I wanted a “butler” for my daily tasks: something that can turn messy, natural-language plans into clean, actionable to‑dos with proper due times—without forcing me to manually split, name, and schedule everything. The hackathon theme around Flutter + Serverpod was the perfect chance to build an end‑to‑end product that feels agentic but stays practical and reliable.

What it does

PodButler is a Flutter app backed by a Serverpod API that helps you create tasks quickly using natural language.

Key capabilities:

  • Natural-language task parsing (English + Indonesian): understands phrases like “tomorrow at 10”, “in 2 hours”, “next Monday”, etc.
  • Smart Task Breakdown: paste a complex plan and PodButler decomposes it into multiple smaller tasks and creates them in one request.
  • Due time intelligence: improves reliability for relative dates by injecting current time context (UTC + Asia/Jakarta) into the model prompt.
  • Batch creation API: a dedicated backend endpoint creates multiple tasks at once (parseAndCreateMany) so the UI stays fast and consistent.
  • Observability for AI: every parse request stores an LLM trace (llm_trace) in Postgres (input, raw model output, heuristic due-time, final JSON, errors) for offline evaluation and debugging.
  • Export tooling: traces can be exported to JSON/CSV and prepared for offline evaluation workflows (e.g., Opik).

How we built it

  • Flutter for the mobile/web UI and user experience.
  • Serverpod for the backend: endpoints, ORM persistence, and clean API boundaries.
  • LLM integration (Gemini) on the server side with strict JSON outputs, robust coercion (array/object), and safe fallbacks.
  • Trace-first workflow: instead of coupling the app to a live observability SDK, we log high-signal structured traces in the database and export them for later analysis.

Challenges we ran into

  • Relative time ambiguity & time zones: “tomorrow” or “next week” can shift depending on locale/timezone.
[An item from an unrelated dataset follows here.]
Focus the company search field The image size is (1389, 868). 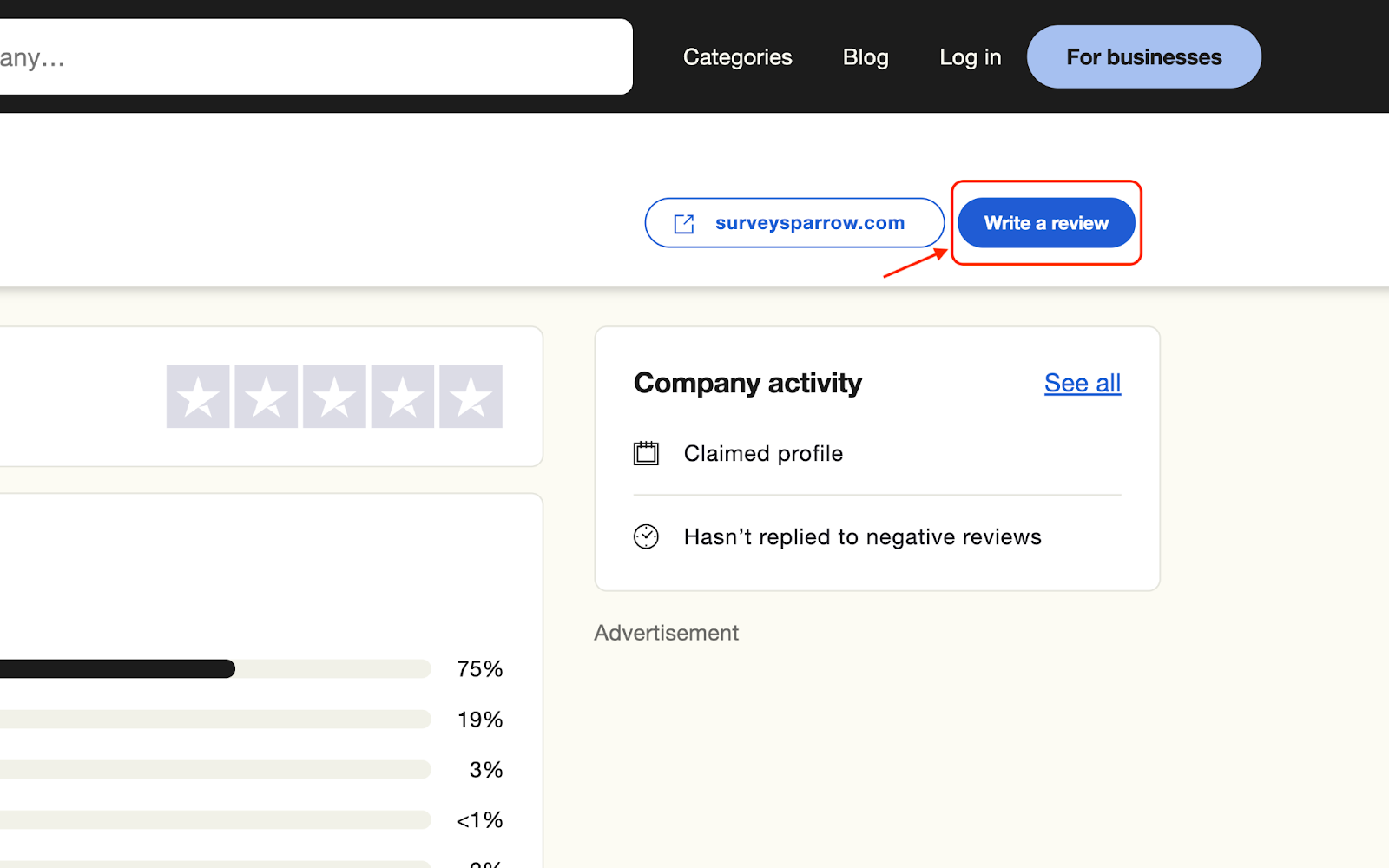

We improved consistency by explicitly providing “current time” in both UTC and Asia/Jakarta inside the prompt.
  • Multi-step intent parsing: users often paste paragraphs, not one task. Turning that into multiple tasks required careful prompting, JSON validation, and a batch API path.
  • Debugging production mismatches: we hit cases where the hosted API lagged behind local changes—solved by aligning deployment and adding a simple smoke-test script.

What we learned

  • “Agentic” UX is not just the model—it’s the pipeline: strict schemas, validation, error handling, and observability matter as much as prompting.
  • Storing structured traces early makes iteration dramatically faster and safer, especially under hackathon time pressure.

What’s next

  • One-click import of traces into evaluation tools (Opik) and automated scoring.
  • Better task templates (meeting prep, workouts, travel planning) and smarter recurrence handling.
  • Optional real-time observability integration once requirements are stable.